(Document extract)
○ ○ ○ ○ ○
Complex conjugate and |z|²
In Track 1 you measured qubits and watched histograms build. The rule was: probability equals amplitude squared. This lesson is where that rule comes from — and why the "squared" actually means multiplying by the complex conjugate, not squaring directly.
Probability must be real. It must be non-negative. $z^2$ satisfies neither.
In Track 1 you knew that probability equals the amplitude squared — $P = |\alpha|^2$. You saw it in the measurement histograms: prepare a qubit, measure it many times, watch the bars converge to the predicted values. The rule worked. But there was a hidden problem we didn't need to address yet: what exactly does "squared" mean for a complex number?
The naive answer is: just square it. $z^2 = (a + bi)^2$. Let's see what happens.
Take $z = 1 + i$. Then $z^2 = (1+i)^2 = 1 + 2i + i^2 = 1 + 2i - 1 = 2i$. The result is purely imaginary. A probability of $2i$ is meaningless — probabilities must be real numbers between 0 and 1. Squaring a complex number almost always produces another complex number. That can never represent a probability.
The problem is clear: ordinary squaring keeps the imaginary part alive. What we need is an operation that kills the imaginary part reliably — turning any complex number into a guaranteed non-negative real number. The complex conjugate is precisely that operation.
○ ○ ○ ○ ○
(Exercise materials)
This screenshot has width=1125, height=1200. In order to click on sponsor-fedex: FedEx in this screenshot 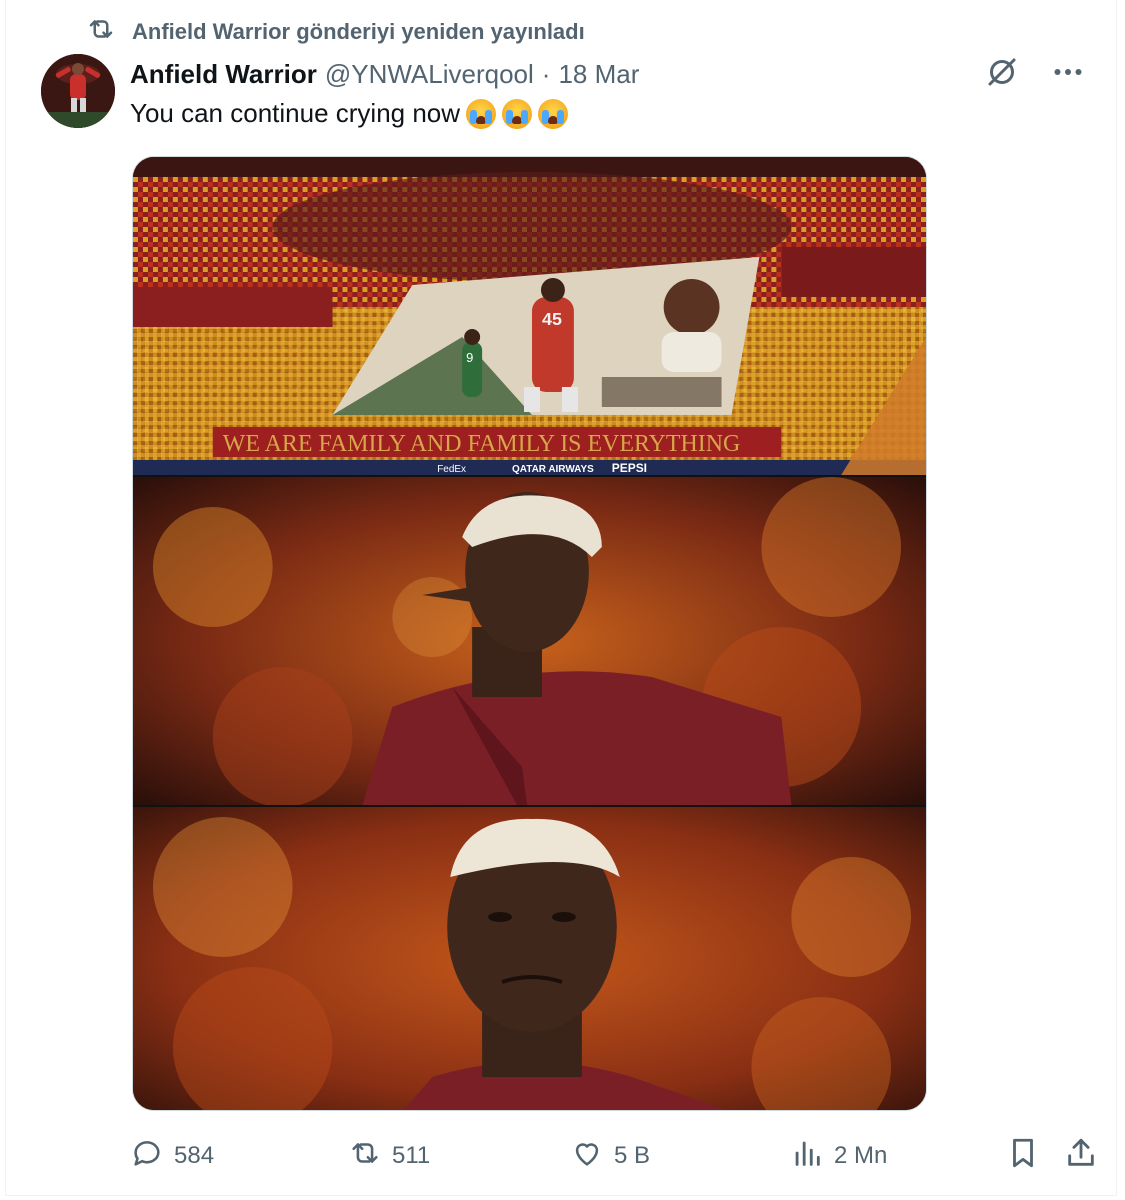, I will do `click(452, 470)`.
○ ○ ○ ○ ○
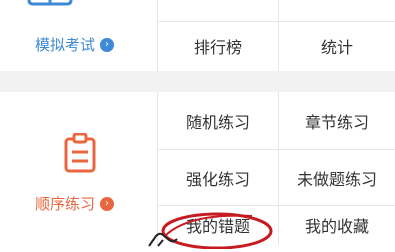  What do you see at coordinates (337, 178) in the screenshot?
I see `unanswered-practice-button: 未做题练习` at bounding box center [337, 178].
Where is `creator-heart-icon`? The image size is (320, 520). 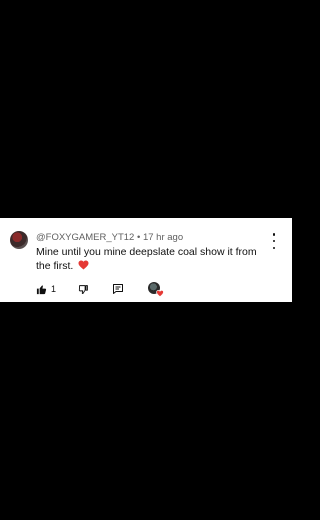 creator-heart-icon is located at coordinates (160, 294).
○ ○ ○ ○ ○
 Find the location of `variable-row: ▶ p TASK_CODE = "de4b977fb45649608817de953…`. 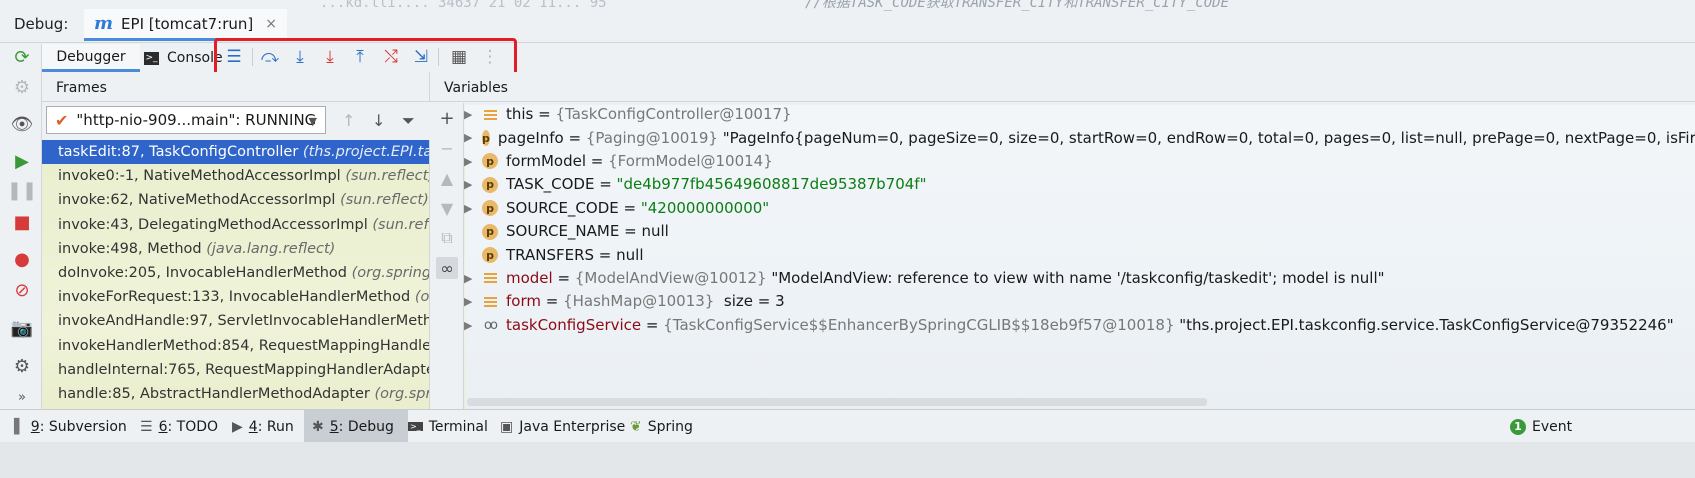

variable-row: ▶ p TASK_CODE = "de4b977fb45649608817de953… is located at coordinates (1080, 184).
○ ○ ○ ○ ○
(What to work on)
a) List every sentence in the complex conjugate lesson that contains the word "must".
b) In the records, starting at the line that contains "Find the location" and ending at the line that contains "coordinates (1080, 184).", change "Find the location of" to "Locate" and keep everything else the same. Give back only those lines, and leave out the pictures.

(List of solutions)
a)
Probability must be real.
It must be non-negative.
A probability of $2i$ is meaningless — probabilities must be real numbers between 0 and 1.

b)
 Locate `variable-row: ▶ p TASK_CODE = "de4b977fb45649608817de953…`. 

variable-row: ▶ p TASK_CODE = "de4b977fb45649608817de953… is located at coordinates (1080, 184).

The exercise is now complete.